Thanks Warren. He will take retoxin and dex (sp) every three weeks and 4 pills of cytoxin for 5 days those weeks too. Had one session and made it thro but sure doesn’t feel good. He’s not used to feeling so week. Will ask the doctor about the genetic part when we see him Oct 3.
Welcome to Connect Warren. So great to have someone to connect with Julie who understands what she is facing.
Julie – What other questions do you have for the doctor at the upcoming appointment?
know the AL amyloidosis is in his kidneys and the neuropathy but is systemic so where else is it. Been assuming he is too old for stem cell transplant (75) but know what they say about assuming. Dr will have new blood test results at next appointment which will tell if there is improvement. Still no appointment with the neurologist at Mayo. Pain in his hands is miserable and spreading up his arms and legs.
Julie, if you’re at Mayo, there is generally a social worker assigned to you as part of your health team. Speak to them and indicate that you need an earlier appointment because your husband’s disease has had an exponential increase. Hopefully the social worker can cut the red tape for you to see the doctor earlier. Also, I suggest that you keep your calendar available, either written or on cell phone or both so you can jot down new date and info.[if paper calendar, appointments in red, other general personal appointments in black] You should have access to Mayo’s portal. When a new date is set, you can go there and see it and other appointments as well. If that is not possible to register at portal, then call “Scheduling” and ask them if they have the appointment change that the social worker helped with you. If they do, you can request that they mail you all upcoming appointments.
Other questions: Prognosis? What type of meds for pain? Opoids may be addictive. Anything else for pain? Also, meditation is good for de-stressing for both of you. Exercise, even walking is good. you can do that together. Take Smart water with electrolytes or Gatoraide, wear good walking shoes, Just go at the pace that is comfortable. Take cell phone. Stay in fairly level streets or parkland. He should not walk alone at any time. Consider a mental health counselor that may ease his pain and stress. The social worker assigned has outside names to help.

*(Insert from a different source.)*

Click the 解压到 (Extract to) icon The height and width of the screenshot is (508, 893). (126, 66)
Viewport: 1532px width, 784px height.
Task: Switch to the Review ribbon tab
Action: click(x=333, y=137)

I wish you well. I have to go. have my own issues to content with. Take care and be well.
Thanks for your concern
Julie, as a general rule of thumb because meeting with the doctor can be stressful and so that you can concentrate on what the doctor is suggesting, which are generally options, that another person can be with you to take notes [preferably another family member] and also ask questions. I have done that with my adult daughter present with me. My adult son,who is quite a distance from me, was on my cell phone with speaker activated so he could also ask questions if he wished. If you do this, then you can discuss it with your family with all the facts at your disposal.
Again, sending good thoughts your way.
I seem to be the one taking notes and reading anything on the internet (probably too much). It doesn’t look promising but I might be awfulizing. Bleeding before cut. Trying not to do that. Taking it one day at a time. He is getting pretty weak which he attributes to the autonomic neuropathy.